In the case of the art world, the bureaucratic power structure is turned into a quasi-animate personality from whom everything is expected. Bureaucratic rules and procedures take the place of personal morality: this is what institutionalized morality means. The old values of individuality, indispensability, and spontaneity are replaced by new ones, based on obedience, dispensability, specialization, planning, and paternalism. The goal is security: to be part of the big powerful machine, to be protected by it, and to feel strong in the symbiotic connection with it. In the case of artists, these values are hostile to all that we know about the nature of creativity. And yet, to survive in this new order of things all must conform to the requirements of the modern organization — therein lies the problem.
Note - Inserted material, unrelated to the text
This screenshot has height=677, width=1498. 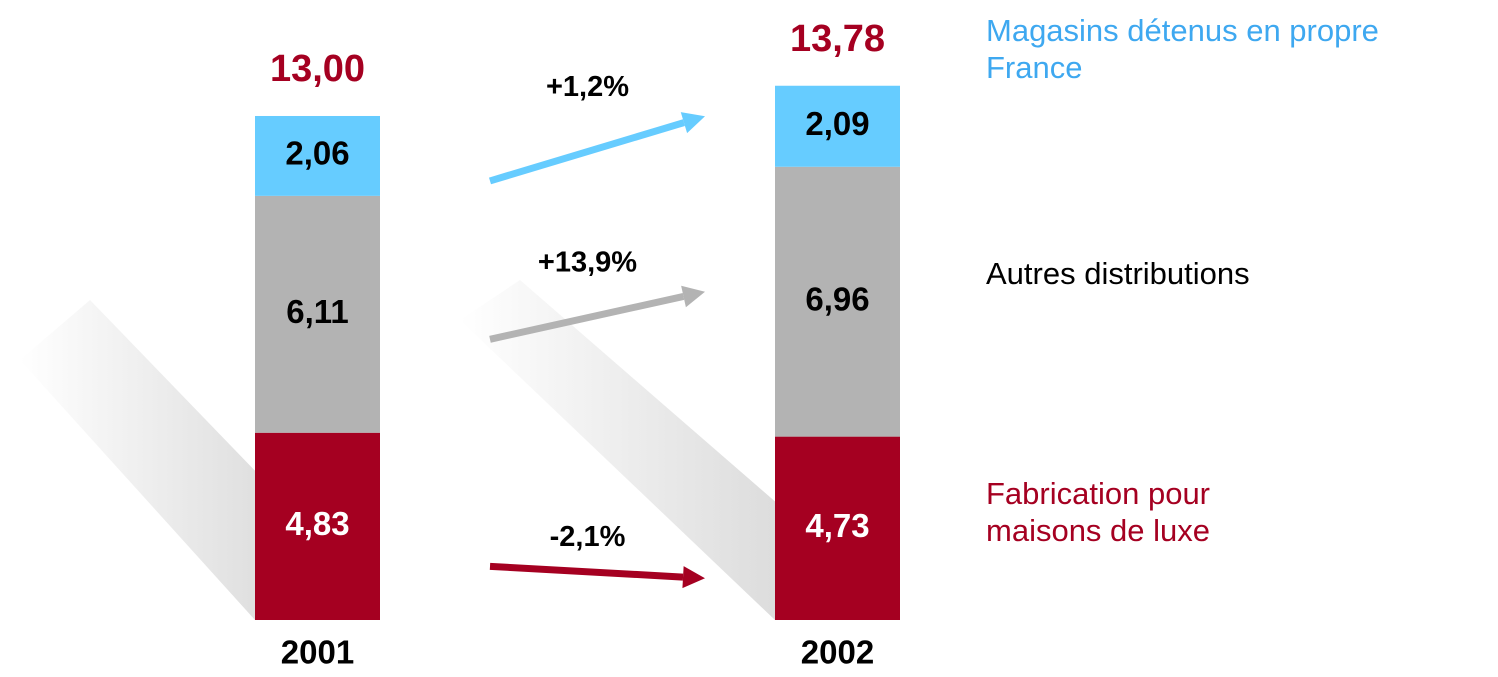 I want to click on change-label: +1,2%, so click(x=588, y=87).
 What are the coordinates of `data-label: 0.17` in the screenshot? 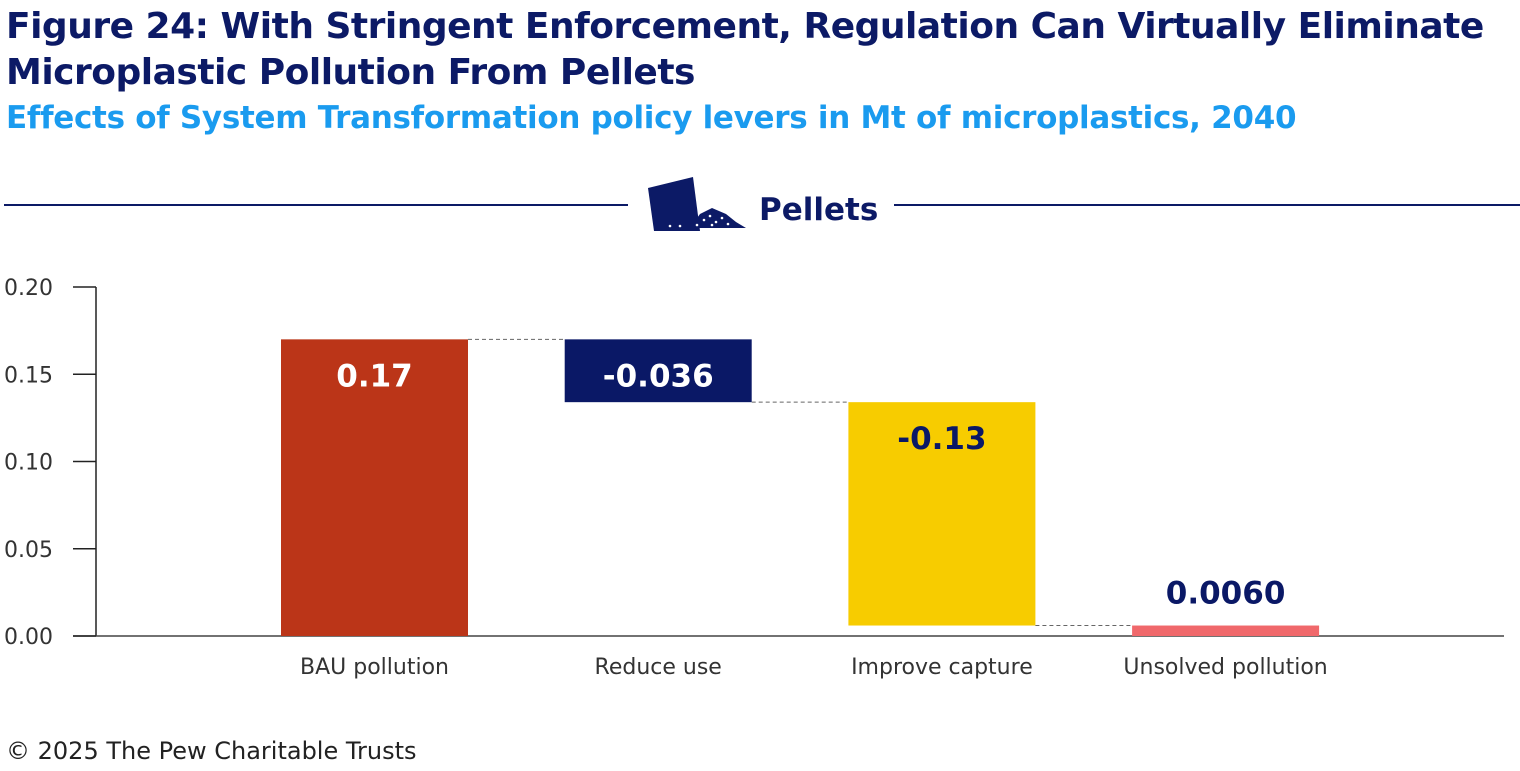 It's located at (374, 376).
What better remedy for this than Burning Man — a community that is created by artists themselves? Unless such ground can be secured in our contemporary world, some context for the production of art that is independent of the organized marketplace and freed from the dictates of a misapplied scholarship, it seems doubtful that any avant-garde challenge to the status quo can succeed. Indeed, if avant-garde movements originate upon the fringes of society, what better fringe could be secured than an experimental city located in the heart of a desert? If avant-garde movements extend themselves independently of established institutions, what better medium could be employed than the worldwide Internet? Finally, if avant-gardes challenge the rule of entrenched social interest and material gain, what better vehicle than a movement devoted to the essential calling of an artist’s life: the bestowal of spiritual gifts? Outsiders, it would appear, are coming in from the cold, and Burning Man is a phenomenon whose time has come.

Darryl Van Rhey is a writer on the subjects of art and religion who currently resides in Bolinas, California.